◆ **Text segment**:
A vast stock of a typhoid vaccine, intended to immunize travelers against typhoid fever, has been recalled by the pharmaceutical company who manufactured it. The reason for the recall was that the vaccine simply did not work.
The typhoid vaccine was manufactured by the 'big pharma' company, the French firm Sanofi Pasteur. The vaccine goes under the trade name of Typhim Vi.
According to the BBC, the vaccine was recalled due to 88% of the batch having insufficient potency. This means that either the vaccine will not work or that it will not work very effectively and that anyone immunized could have received the weaker vaccine.
Typhoid fever is a disease where those infected experience sustained temperatures of 103 degrees Fahrenheit or higher, as well as stomach pains and rose-colored spots. It is caused by the bacterium Salmonella Typhi.

◆ **What the exercise asks**: Transcribe the passage of the typhoid vaccine recall text, everything from "A vast stock" down to "bacterium Salmonella Typhi.".

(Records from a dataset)
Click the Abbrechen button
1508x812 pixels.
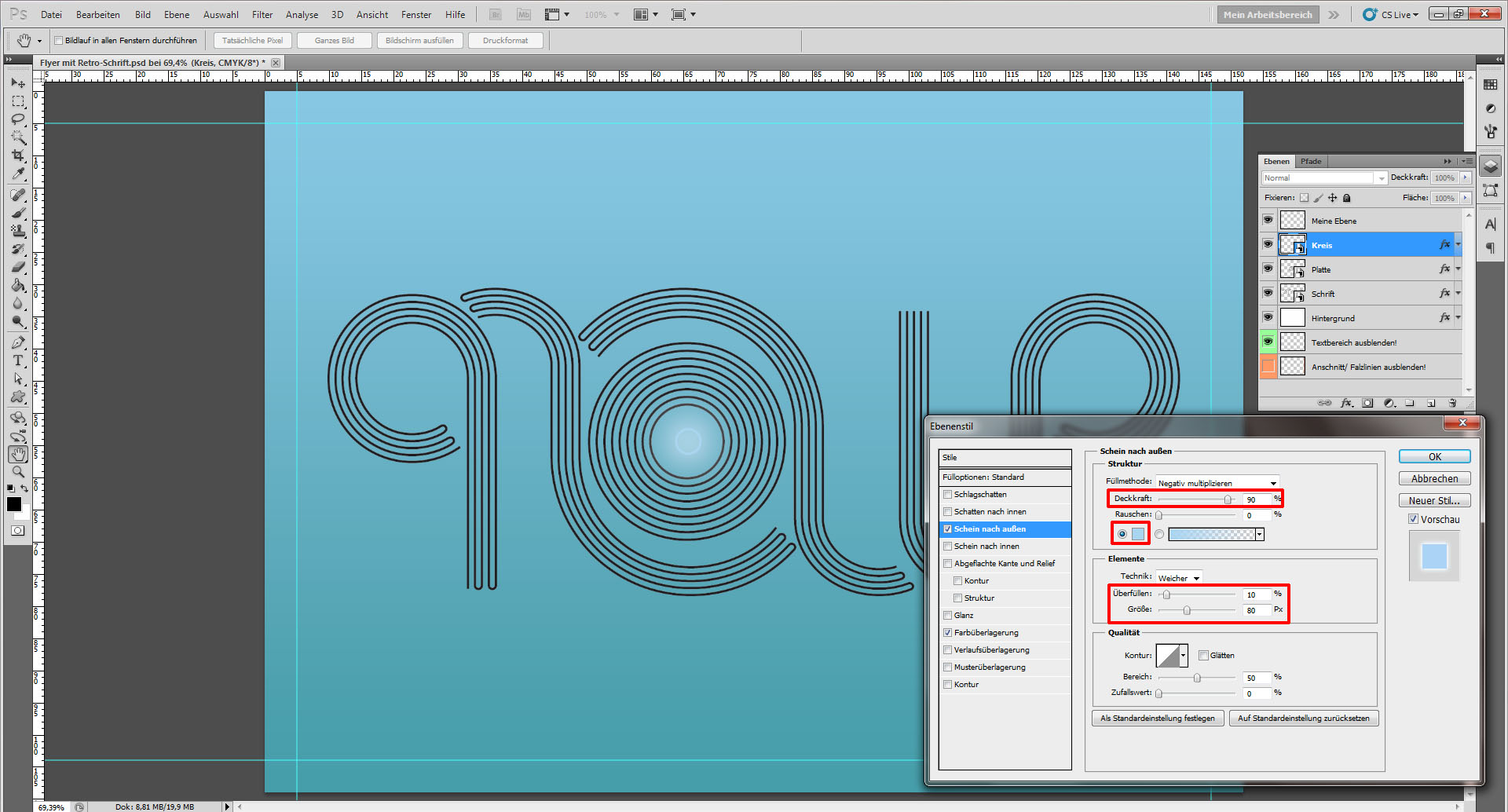pos(1434,478)
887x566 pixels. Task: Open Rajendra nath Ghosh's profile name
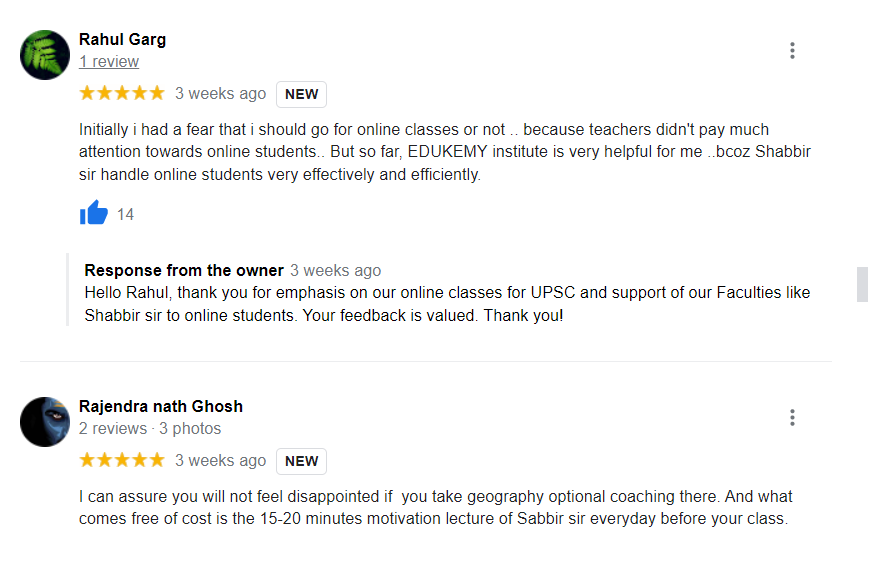coord(161,406)
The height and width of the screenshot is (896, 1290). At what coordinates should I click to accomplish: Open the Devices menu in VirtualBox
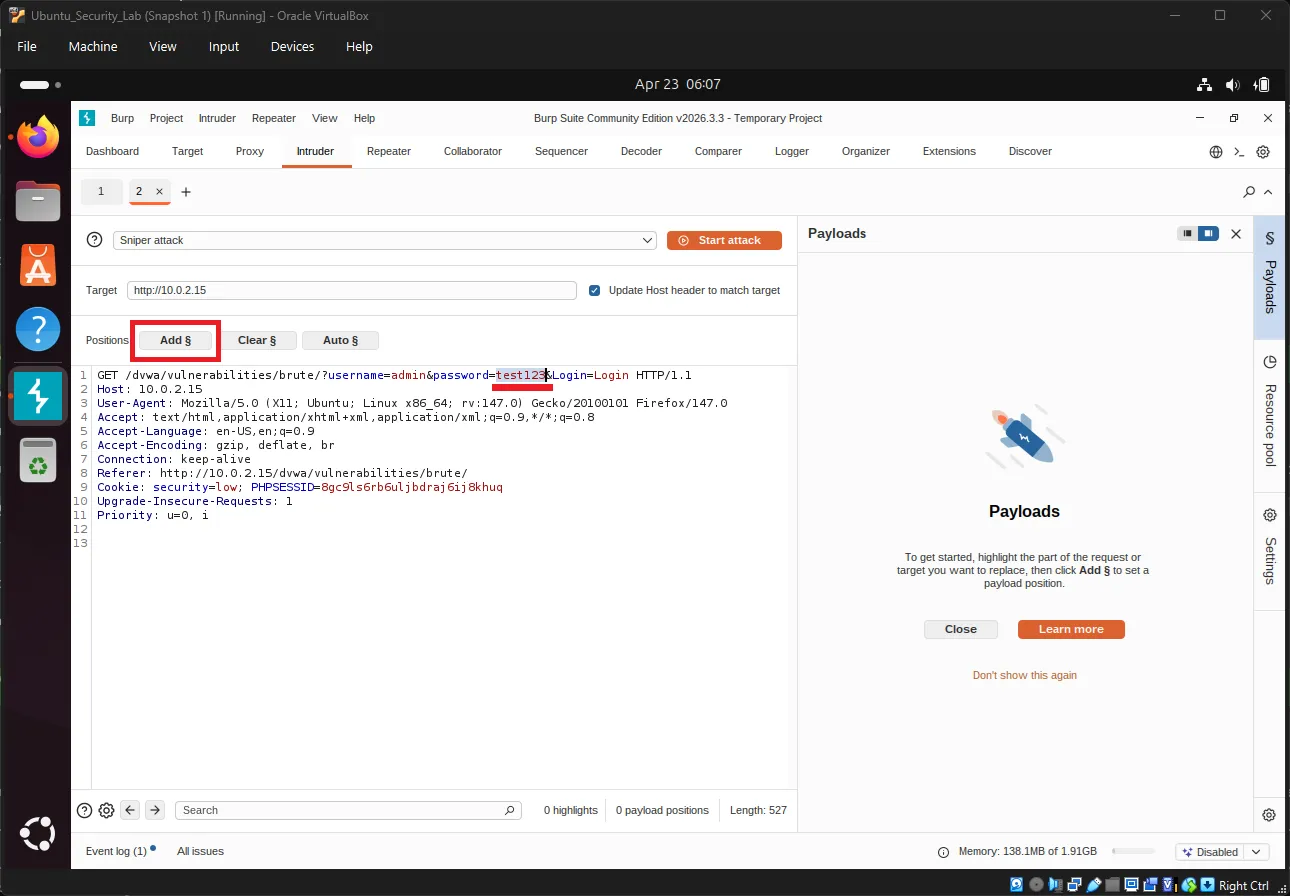[292, 46]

◆ **Answer section**:
A vast stock of a typhoid vaccine, intended to immunize travelers against typhoid fever, has been recalled by the pharmaceutical company who manufactured it. The reason for the recall was that the vaccine simply did not work.
The typhoid vaccine was manufactured by the 'big pharma' company, the French firm Sanofi Pasteur. The vaccine goes under the trade name of Typhim Vi.
According to the BBC, the vaccine was recalled due to 88% of the batch having insufficient potency. This means that either the vaccine will not work or that it will not work very effectively and that anyone immunized could have received the weaker vaccine.
Typhoid fever is a disease where those infected experience sustained temperatures of 103 degrees Fahrenheit or higher, as well as stomach pains and rose-colored spots. It is caused by the bacterium Salmonella Typhi.